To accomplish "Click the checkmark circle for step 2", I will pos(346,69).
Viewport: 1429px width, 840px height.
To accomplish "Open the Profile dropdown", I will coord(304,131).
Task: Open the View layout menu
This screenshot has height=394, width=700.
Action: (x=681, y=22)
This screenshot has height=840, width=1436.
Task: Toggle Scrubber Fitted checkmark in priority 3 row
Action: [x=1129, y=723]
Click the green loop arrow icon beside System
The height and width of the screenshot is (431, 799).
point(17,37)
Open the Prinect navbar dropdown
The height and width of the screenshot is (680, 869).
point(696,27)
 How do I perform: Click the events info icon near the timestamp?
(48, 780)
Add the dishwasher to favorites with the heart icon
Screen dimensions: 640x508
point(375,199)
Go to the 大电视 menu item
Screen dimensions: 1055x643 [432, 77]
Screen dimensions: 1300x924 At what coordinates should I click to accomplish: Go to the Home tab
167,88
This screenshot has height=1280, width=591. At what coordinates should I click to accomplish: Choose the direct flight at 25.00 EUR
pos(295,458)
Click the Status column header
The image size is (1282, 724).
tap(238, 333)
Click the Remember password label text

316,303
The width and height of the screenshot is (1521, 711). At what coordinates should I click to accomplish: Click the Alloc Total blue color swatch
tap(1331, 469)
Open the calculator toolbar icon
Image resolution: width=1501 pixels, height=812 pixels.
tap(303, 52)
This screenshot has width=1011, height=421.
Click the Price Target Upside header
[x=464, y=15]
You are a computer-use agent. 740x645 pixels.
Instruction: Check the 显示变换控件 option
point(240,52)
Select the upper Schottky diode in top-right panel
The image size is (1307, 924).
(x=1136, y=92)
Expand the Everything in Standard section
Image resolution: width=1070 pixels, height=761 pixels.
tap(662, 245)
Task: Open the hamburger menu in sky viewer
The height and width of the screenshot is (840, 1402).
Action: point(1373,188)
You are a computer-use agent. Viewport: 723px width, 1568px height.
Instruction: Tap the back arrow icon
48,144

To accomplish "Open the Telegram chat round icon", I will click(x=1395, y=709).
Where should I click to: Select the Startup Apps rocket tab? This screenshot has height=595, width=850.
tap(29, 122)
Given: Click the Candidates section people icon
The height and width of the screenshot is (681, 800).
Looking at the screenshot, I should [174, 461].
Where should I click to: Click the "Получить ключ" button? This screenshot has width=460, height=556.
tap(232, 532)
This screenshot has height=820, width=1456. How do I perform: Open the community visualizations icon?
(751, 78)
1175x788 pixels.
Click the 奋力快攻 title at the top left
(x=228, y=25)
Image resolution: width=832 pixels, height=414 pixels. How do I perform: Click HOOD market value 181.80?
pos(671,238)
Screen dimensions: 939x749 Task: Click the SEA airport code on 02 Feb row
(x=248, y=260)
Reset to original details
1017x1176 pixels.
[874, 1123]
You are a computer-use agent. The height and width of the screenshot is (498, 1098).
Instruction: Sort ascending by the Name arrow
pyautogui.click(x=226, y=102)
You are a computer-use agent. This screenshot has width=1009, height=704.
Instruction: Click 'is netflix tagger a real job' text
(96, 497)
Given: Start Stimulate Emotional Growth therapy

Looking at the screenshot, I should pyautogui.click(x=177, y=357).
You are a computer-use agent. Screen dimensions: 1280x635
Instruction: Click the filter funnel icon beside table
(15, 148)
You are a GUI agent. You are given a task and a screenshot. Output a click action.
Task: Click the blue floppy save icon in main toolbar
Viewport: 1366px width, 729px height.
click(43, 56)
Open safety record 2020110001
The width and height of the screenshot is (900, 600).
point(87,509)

☆ ☆ ☆ ☆

## Requirement
Go through the material above and output exactly the lines from the one containing "Reset to original details" through the one containing "Task: Click the blue".

## Task response
Reset to original details
1017x1176 pixels.
[874, 1123]
You are a computer-use agent. The height and width of the screenshot is (498, 1098).
Instruction: Sort ascending by the Name arrow
pyautogui.click(x=226, y=102)
You are a computer-use agent. This screenshot has width=1009, height=704.
Instruction: Click 'is netflix tagger a real job' text
(96, 497)
Given: Start Stimulate Emotional Growth therapy

Looking at the screenshot, I should pyautogui.click(x=177, y=357).
You are a computer-use agent. Screen dimensions: 1280x635
Instruction: Click the filter funnel icon beside table
(15, 148)
You are a GUI agent. You are given a task and a screenshot. Output a click action.
Task: Click the blue floppy save icon in main toolbar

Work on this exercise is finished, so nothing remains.